Perspektif

Natsir: Enam Rumus Jitu Merawat Toleransi di Indonesia

3 Mins read

Sejenak mengingat salah satu tokoh Bapak Mosi Integral Republik Indonesia yakni Mohammad Natsir yang selama ini dikenal sebagai tokoh politik terkemuka yang berjasa mempersatukan teritorial wilayah Indonesia pada era Sukarno dan tentunya masih dikenang hingga sekarang.

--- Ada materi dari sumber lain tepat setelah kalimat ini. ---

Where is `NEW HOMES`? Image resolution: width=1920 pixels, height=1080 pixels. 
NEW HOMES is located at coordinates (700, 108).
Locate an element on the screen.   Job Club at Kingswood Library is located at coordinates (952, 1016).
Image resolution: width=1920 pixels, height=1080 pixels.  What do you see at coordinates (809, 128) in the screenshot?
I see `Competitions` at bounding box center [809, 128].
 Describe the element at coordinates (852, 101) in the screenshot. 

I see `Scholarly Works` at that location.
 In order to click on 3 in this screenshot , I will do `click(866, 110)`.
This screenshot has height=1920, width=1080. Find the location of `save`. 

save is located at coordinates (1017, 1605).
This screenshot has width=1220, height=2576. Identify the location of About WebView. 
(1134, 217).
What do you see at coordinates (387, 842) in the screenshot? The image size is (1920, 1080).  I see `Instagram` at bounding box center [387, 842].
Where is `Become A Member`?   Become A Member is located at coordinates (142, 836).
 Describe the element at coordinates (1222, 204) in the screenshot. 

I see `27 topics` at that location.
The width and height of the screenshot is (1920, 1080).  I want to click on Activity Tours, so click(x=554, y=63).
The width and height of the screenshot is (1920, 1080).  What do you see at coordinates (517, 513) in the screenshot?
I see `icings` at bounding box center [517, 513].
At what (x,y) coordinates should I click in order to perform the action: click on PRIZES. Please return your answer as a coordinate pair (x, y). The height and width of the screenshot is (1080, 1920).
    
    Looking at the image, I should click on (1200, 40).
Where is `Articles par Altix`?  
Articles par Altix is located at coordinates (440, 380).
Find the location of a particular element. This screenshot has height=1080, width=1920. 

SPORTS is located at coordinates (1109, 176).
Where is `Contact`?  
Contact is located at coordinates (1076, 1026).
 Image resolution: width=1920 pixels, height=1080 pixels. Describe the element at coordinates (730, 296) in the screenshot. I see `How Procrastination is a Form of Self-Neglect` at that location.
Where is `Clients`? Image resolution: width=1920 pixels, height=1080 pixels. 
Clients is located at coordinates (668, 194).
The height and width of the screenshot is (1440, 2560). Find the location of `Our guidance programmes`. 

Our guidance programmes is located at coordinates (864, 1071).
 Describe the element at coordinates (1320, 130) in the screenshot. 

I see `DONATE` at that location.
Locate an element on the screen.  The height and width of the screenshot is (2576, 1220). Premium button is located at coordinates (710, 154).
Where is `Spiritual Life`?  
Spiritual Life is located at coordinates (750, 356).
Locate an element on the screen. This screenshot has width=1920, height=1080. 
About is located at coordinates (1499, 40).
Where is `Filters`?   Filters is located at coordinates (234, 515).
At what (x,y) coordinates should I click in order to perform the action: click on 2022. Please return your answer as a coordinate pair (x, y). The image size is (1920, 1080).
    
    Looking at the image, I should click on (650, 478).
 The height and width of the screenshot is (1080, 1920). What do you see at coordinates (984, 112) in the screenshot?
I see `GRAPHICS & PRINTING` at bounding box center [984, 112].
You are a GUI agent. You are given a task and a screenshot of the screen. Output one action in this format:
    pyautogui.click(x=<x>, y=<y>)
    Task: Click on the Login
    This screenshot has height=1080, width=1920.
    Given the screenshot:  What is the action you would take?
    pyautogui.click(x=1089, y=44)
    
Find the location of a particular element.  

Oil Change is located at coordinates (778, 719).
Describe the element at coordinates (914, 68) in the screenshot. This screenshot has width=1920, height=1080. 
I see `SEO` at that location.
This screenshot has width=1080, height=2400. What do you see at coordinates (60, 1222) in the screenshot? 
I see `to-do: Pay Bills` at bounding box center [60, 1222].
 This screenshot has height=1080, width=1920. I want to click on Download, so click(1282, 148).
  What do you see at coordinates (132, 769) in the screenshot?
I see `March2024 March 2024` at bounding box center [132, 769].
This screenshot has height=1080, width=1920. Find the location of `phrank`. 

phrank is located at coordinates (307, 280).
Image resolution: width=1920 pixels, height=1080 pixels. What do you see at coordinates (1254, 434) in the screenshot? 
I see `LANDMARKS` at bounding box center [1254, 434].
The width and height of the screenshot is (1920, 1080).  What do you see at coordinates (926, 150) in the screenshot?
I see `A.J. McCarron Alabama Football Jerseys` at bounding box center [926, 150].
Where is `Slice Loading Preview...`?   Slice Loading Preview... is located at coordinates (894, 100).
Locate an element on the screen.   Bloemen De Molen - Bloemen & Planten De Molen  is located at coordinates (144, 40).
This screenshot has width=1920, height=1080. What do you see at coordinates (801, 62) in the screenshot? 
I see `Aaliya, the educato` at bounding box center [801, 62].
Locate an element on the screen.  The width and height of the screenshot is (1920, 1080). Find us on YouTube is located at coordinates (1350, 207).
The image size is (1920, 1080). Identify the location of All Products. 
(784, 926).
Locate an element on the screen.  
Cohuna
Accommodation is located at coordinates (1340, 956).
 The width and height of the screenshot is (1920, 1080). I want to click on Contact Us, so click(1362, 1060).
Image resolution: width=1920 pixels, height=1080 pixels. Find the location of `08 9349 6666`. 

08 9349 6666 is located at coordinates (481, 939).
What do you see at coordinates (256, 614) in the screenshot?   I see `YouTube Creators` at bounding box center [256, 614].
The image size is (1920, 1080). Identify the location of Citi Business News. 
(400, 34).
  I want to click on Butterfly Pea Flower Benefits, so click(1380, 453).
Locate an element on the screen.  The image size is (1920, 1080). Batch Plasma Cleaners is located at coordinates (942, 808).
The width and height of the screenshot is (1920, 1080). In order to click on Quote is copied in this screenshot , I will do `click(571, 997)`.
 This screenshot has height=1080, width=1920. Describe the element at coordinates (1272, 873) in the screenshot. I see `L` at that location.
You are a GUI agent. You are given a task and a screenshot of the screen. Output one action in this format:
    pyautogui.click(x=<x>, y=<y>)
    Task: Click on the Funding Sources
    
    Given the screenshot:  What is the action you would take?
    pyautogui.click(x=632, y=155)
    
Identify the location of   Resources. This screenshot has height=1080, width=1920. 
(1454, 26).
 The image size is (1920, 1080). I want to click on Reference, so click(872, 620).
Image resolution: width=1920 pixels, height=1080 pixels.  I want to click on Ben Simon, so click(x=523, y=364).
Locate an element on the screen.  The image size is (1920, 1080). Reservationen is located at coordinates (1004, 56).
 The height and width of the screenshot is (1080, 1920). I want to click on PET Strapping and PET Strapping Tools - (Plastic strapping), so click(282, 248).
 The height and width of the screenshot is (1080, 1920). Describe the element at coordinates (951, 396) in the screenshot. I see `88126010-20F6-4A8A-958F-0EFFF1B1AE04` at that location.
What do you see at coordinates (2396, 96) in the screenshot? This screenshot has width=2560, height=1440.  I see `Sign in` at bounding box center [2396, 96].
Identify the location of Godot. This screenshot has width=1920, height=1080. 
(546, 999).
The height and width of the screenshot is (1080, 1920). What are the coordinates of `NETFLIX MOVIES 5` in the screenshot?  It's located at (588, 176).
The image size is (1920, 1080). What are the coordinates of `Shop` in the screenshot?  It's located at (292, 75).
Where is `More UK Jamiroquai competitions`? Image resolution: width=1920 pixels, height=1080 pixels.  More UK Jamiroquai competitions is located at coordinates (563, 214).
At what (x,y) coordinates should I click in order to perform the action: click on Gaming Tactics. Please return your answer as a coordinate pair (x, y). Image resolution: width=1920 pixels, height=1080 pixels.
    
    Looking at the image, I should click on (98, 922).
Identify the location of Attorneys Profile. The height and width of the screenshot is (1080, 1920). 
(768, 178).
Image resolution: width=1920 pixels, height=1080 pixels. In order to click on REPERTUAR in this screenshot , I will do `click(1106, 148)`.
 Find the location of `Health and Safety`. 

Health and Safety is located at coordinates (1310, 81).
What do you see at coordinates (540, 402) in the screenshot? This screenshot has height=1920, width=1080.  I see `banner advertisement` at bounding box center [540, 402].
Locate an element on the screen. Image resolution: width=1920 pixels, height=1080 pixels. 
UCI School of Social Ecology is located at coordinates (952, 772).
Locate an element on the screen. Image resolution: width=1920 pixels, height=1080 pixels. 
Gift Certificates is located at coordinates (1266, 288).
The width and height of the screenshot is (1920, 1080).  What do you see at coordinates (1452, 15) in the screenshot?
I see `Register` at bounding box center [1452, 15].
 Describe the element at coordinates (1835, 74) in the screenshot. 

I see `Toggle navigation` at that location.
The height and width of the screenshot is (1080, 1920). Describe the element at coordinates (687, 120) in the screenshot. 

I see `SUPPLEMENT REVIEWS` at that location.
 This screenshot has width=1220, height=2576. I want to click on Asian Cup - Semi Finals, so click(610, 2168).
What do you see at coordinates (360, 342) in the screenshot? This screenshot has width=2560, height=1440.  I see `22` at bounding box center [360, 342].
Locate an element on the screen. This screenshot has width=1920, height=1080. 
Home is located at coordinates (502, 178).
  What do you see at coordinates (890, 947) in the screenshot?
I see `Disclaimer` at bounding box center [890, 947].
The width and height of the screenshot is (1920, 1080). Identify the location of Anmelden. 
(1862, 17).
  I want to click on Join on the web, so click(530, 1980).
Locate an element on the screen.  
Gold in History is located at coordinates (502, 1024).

Natsir yang notabenenya tokoh politik ulung pada masanya juga turut andil memberikan ide atau gagasan mempersatukan kerukunan antar umat beragama di Negara Kesatuan Republik Indonesia.

Terinspirasi dari Peringatan Nuzul al-Qur’an

Terkait dengan harmonisasi antar umat beragama, Natsir mengambil pembelajaran dari Peringatan Nuzul al-Qur’an merupakan hal yang cukup untuk menangkis tuduhan-tuduhan tentang intoleransi dalam Pancasila berasaskan Islam. Kegiatan Peringatan Nuzul al-Qur’an pada Mei 1954, Natsir menguraikan pandangannya tentang hubungan antara Pancasila dengan ajaran al-Qur’an.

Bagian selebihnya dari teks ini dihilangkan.